Mine was the bushing that is in the top part of the dash it got a little worn down. It wasnt leaning just shaky, and kinda loose it is the 195227 (Steering bushing). I just dont think plastic should be used in a stress point like that..it should have a cap bearing, or something..


----------



## dsterl (Jul 31, 2011)

I took a long look at the steering on this thing, it has a floating universal joint it's just pinned inside that bent bracket. One end slides into the steering wheel and the other splined end plugs into a hydraulic junction with 5-6 ports. No shaft, no pinion and no steering sector. Hydraulic lines run down to the cylinder mounted left to right on the front of the tractor. I thought it was power assisted but it's totally hydraulic, there is no column or shaft or any of the usual stuff. That junction block cost $500, hope it never goes out!!!!!!!!!!!!


----------



## wjjones (May 28, 2010)

dsterl said:


> I took a long look at the steering on this thing, it has a floating universal joint it's just pinned inside that bent bracket. One end slides into the steering wheel and the other splined end plugs into a hydraulic junction with 5-6 ports. No shaft, no pinion and no steering sector. Hydraulic lines run down to the cylinder mounted left to right on the front of the tractor. I thought it was power assisted but it's totally hydraulic, there is no column or shaft or any of the usual stuff. That junction block cost $500, hope it never goes out!!!!!!!!!!!!
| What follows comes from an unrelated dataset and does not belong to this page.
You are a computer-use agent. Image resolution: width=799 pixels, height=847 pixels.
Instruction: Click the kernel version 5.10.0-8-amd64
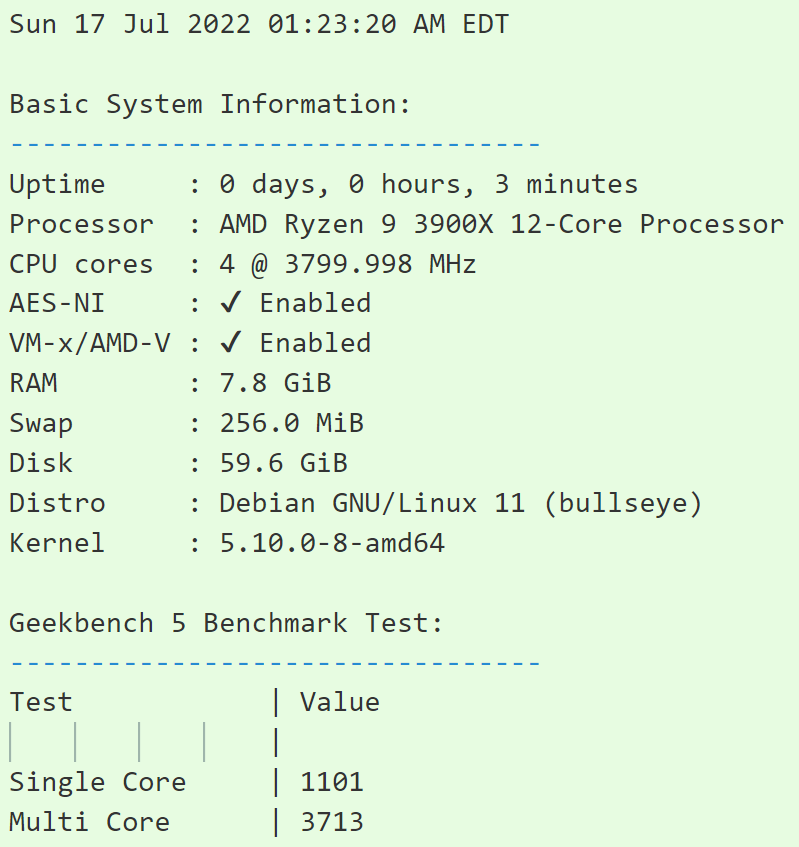coord(332,544)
Man that would be bad. Can you use, or are those extra ports for attachments? Like front blade, etc..


----------



## dsterl (Jul 31, 2011)

There all being used, going to transaxle, front steering ram, there already is a hydraulic attachment lift, there's a handle on the side of the steering column kinda a lever connected to it's oun valve. It runs the hydraulic cylinder mounted in the middle of the tractor. Right now it's hooked to the mower deck, but when you add the subframe it would operate the up and down for a snow blower or front blade.


----------



## dsterl (Jul 31, 2011)

It's been 8 days waiting for the steering parts, called Sears they are on backorder so it'll be awhile. But in the meantime the electric motor that lifts the deck "PUKED" it was running real slow so I stopped and looked at it. Thought it might of had grass stuck in the lead screw or something. Nope clean as a whistle! Messed around with it awhile, no cigar, it will only start to lift the deck and quit. So I picked up one side and my wife picked up the other (It's real heavy) to take the load off the motor, sure enough it spun like it's supposed to! Let go of it and the motor makes one revolution and dies! So I called Sears it seems that since I have a pending work order for the steering they won't send out the tech till that one has run it's course "HUH"! She said I'd have to wait till the tech returns to assemble the steering components then he can order a motor and then I can wait for it to come in and then wait to get another appt. to assemble the motor. What a crock! I argued with her but clearly she couldn't do anything about it. I could see someone losing their tractor for months if this is the case. I might just go get one and put it on myself! I've been wondering whether it is better to pay more for a tractor just to have access to a dealer for parts and service! In this instance this SEARS HOME REPAIR just doesn't work! Too much wait time for parts and too few technicians, HELL I don't need a technician I can repair this by myself but I don't think the warranty would cover it. Oh well, I guess I sit here waiting for the phone to ring. SEARS isn't scoring any points with me at this point, I think this whole home repair is a big PITA!!!!!!!!!!!!!!


----------



## SearsCares (Aug 9, 2011)

To dsterl,

I came across your post and I wanted to reach out and offer our assistance in getting this unfortunate situation resolved. I understand your frustration knowing that even after your part comes in and the technician comes back to fix the steering issue that you will then have to allow more time for him to fix the issue with the motor. My name is James and I’m part of the Sears Cares Escalations team. We do value you as a customer and would like to see how we can help with this unfortunate situation. At your convenience, please contact my office via email at [email protected]. In the email, please provide a contact phone number and the phone number the repair was scheduled under (if different than the contact phone number) and we will call you directly. Also, in your email, please provide the following screen name (dsterl) for reference to your issue, and we do look forward to talking to you soon.

Thank you,
James H. 
Social Media Moderator
Sears Social Media Support


----------



## dangeroustoys56 (Jul 26, 2010)

Dang- can see your frustration - brand new machines shouldnt have that many issues already. Is there a lemon law for lawntractors? 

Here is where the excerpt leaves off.